**WORK ORDER**: Every record must be restated exactly. Drop the images.

╭─ INFORMATION SUPPLIED

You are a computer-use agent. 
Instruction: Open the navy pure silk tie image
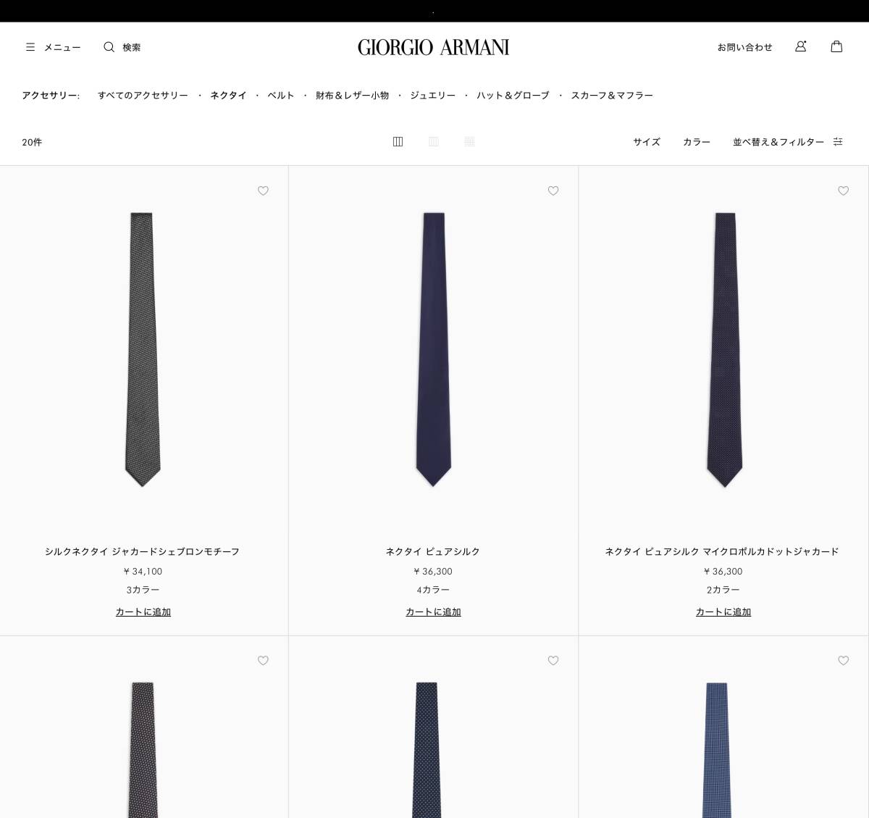point(434,349)
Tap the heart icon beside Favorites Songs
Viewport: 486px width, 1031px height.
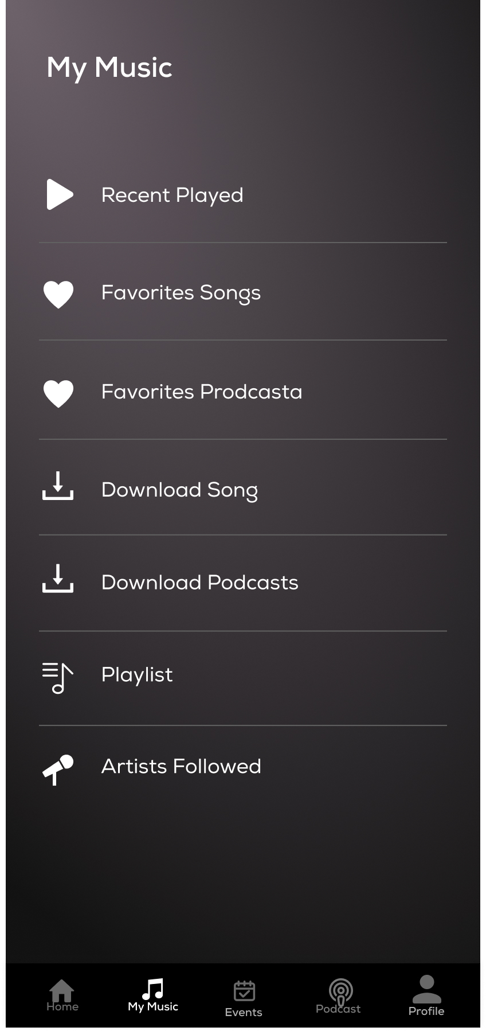[x=58, y=294]
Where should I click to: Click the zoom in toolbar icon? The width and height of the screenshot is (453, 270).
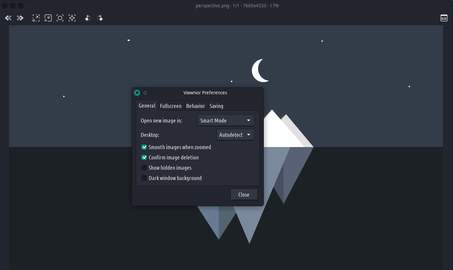(x=36, y=18)
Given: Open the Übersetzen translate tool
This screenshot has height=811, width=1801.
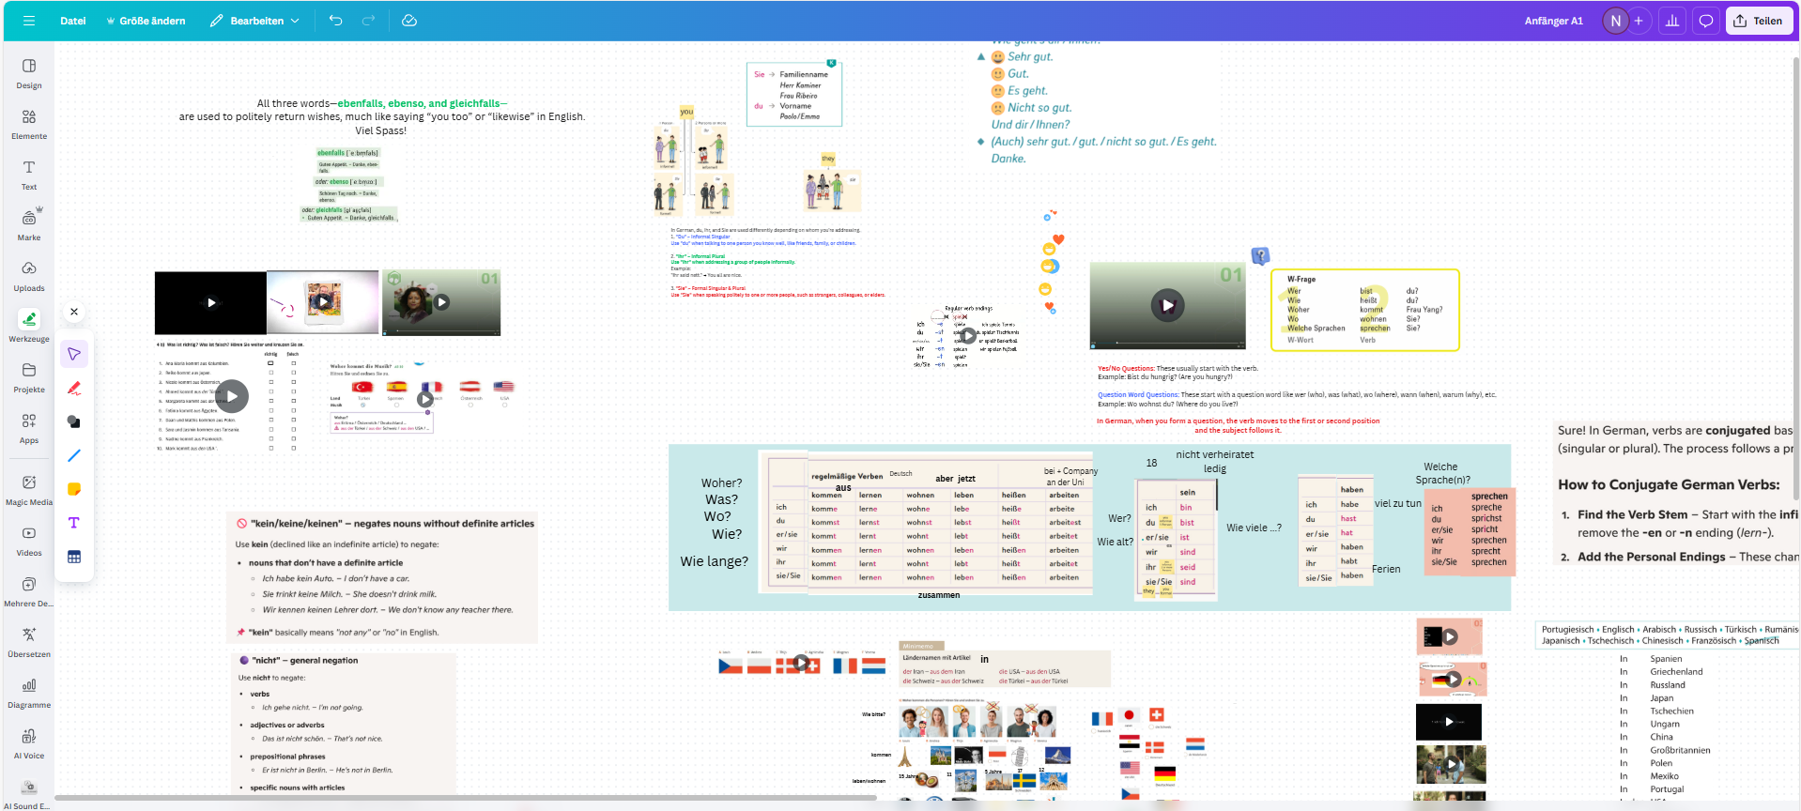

╰─

**SOLUTION TO THIS TASK**:
You are a computer-use agent. 
Instruction: Open the navy pure silk tie image
point(434,349)
Tap the heart icon beside Favorites Songs
Viewport: 486px width, 1031px height.
[x=58, y=294]
Where should I click to: Click the zoom in toolbar icon? The width and height of the screenshot is (453, 270).
(x=36, y=18)
Given: Open the Übersetzen translate tool
This screenshot has height=811, width=1801.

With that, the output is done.